Olson noted “The AP reduction for the 10mg dose of seladelpar was still growing at week 12 suggesting a potential for further AP reduction with continued dosing. These AP reductions compare favorably with existing PBC treatments in our view”. The analysts view also falls in line with opinions from the medical field as well. Professor Gideon Hirschfield praised the preliminary findings stating: “We think that seladelpar could offer patients significant advantages over existing treatments.”
Perhaps most significant was the lack of safety concerns associated with the drug. Olson drew attention to the lack of “drug-induced pruritus or increased LDL-cholesterol… transaminases and LDL actually decreased suggesting additional efficacy.” When factored together with the success the 5mg dose (39%) and the 5mg dose (45%) we could see reductions in AP at week 12 from baseline levels. In Olson’s view “These AP reductions compare favorably with existing PBC treatments.”
The analyst maintains an Outperform rating for CBAY with an $8.00 price target, representing a 15% upside from current levels. (To watch Olson’s track record, click here)
TipRanks analytics indicate CBAY as a Strong Buy. Out of 3 analysts polled by TipRanks in the last 3 months, all are bullish. The consensus target price stands at $8.83, revealing a 27% upside from current levels.
Optimism High for TherapeuticsMD’s TX-004HR Drug
It has been an eventful week for TherapeuticsMD Inc (NYSEMKT:TXMD) in regard to advancing approval on its new drug TX-004HR. The company received minutes from an FDA meeting on June 14th and filed additional information to which the FDA is expected to respond in the coming weeks. However, Oppenheimer’s Olson noted a curve ball, which was a bit unpredictable. An independent entity has sent a 93K-patient study abstract to the FDA with new unseen data. While no one knows for sure the content of the data, the analyst “suspects this new data is likely to support the safety of VVA estrogen products.” The analyst opines that this is connected with an NIH-sponsored observational trial “that is likely to report on long-term safety outcomes of VVA estrogen products.”
Olson also perceived this week’s regulatory update as “clear collaboration between TXMD and the FDA to achieve a common goal of delivering the safest and most effective VVA treatment to patients.” The analyst substantiated this claim by citing TXMD effort to “proactively cooperate by voluntarily abandoning the 25 mcg dose and drafting a post-approval safety study protocol.” Olson also pointed to the June update to the NAMS position statement as evidence of “growing support from the medical community”.

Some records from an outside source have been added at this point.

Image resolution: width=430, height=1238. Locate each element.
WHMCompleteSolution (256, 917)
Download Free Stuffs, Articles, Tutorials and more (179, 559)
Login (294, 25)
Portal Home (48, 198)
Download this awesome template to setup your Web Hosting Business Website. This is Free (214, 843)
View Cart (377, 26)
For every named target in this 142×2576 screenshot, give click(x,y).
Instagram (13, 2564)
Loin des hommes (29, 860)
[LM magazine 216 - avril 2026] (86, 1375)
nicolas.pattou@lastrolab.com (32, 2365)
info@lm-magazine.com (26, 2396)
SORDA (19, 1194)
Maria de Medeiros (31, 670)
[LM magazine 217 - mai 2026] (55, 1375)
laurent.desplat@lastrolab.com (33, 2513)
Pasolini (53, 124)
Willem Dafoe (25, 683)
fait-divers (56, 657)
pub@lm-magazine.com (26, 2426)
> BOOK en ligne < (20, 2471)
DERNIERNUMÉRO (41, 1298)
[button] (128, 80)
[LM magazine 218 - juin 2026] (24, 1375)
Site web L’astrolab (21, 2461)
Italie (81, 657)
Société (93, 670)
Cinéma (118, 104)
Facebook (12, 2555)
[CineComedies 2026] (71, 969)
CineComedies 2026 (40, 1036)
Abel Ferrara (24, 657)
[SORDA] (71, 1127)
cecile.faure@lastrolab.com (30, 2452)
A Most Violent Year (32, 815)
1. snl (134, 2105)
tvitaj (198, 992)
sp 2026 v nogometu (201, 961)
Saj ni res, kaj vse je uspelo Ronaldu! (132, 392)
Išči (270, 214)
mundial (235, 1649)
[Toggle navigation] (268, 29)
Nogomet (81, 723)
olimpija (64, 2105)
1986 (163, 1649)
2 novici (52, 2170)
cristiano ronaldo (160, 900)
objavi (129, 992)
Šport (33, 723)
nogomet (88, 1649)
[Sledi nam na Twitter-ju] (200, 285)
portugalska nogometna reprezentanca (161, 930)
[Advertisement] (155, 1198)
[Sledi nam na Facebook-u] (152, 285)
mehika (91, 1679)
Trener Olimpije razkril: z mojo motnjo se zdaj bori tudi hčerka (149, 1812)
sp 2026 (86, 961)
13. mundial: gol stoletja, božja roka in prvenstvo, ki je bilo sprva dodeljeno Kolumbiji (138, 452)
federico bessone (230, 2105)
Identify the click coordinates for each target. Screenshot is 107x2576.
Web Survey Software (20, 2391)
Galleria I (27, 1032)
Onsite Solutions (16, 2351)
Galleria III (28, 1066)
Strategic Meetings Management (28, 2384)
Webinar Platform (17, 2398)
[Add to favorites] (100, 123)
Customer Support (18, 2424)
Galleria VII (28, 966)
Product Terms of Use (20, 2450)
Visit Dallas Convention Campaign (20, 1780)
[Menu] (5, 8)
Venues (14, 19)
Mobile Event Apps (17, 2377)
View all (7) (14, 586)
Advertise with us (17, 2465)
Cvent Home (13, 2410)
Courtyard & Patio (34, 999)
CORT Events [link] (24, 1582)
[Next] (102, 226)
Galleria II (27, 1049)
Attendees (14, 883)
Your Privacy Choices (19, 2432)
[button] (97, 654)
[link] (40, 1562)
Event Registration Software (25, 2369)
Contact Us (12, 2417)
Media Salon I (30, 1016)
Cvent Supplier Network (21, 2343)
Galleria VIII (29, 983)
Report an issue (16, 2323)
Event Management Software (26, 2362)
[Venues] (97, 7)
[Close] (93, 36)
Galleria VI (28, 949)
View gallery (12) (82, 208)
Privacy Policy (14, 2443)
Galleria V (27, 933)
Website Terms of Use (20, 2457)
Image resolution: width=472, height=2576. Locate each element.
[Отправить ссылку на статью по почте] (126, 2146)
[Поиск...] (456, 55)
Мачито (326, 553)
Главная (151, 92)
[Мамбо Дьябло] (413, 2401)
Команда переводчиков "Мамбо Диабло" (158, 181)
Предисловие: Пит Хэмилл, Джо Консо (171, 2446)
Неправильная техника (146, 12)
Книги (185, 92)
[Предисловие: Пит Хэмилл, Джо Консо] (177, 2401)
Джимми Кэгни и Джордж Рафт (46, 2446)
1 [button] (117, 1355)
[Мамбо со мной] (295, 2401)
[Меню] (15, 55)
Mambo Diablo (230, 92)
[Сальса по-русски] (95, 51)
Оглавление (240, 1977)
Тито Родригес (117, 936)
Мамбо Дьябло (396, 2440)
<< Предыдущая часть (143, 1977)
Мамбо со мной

The analyst believes that the TX-004HR is on track and that he is “optimistic about TX-001HR based on REPLENISH, which showed positive efficacy results for the 2 higher doses combined with clean safety including no incidence of endometrial hyperplasia or malignancy.”
Although a bit conservative compared to the street, the analyst reiterates an Outperform rating for TXMD with a $10 price target representing a 90% upside from current levels.
TipRanks analytics indicate TXMD as a Strong Buy. Out of 5 analysts polled by TipRanks in the last 3 months, all are bullish. The consensus target price stands at $19.50, revealing a 270% upside from current levels.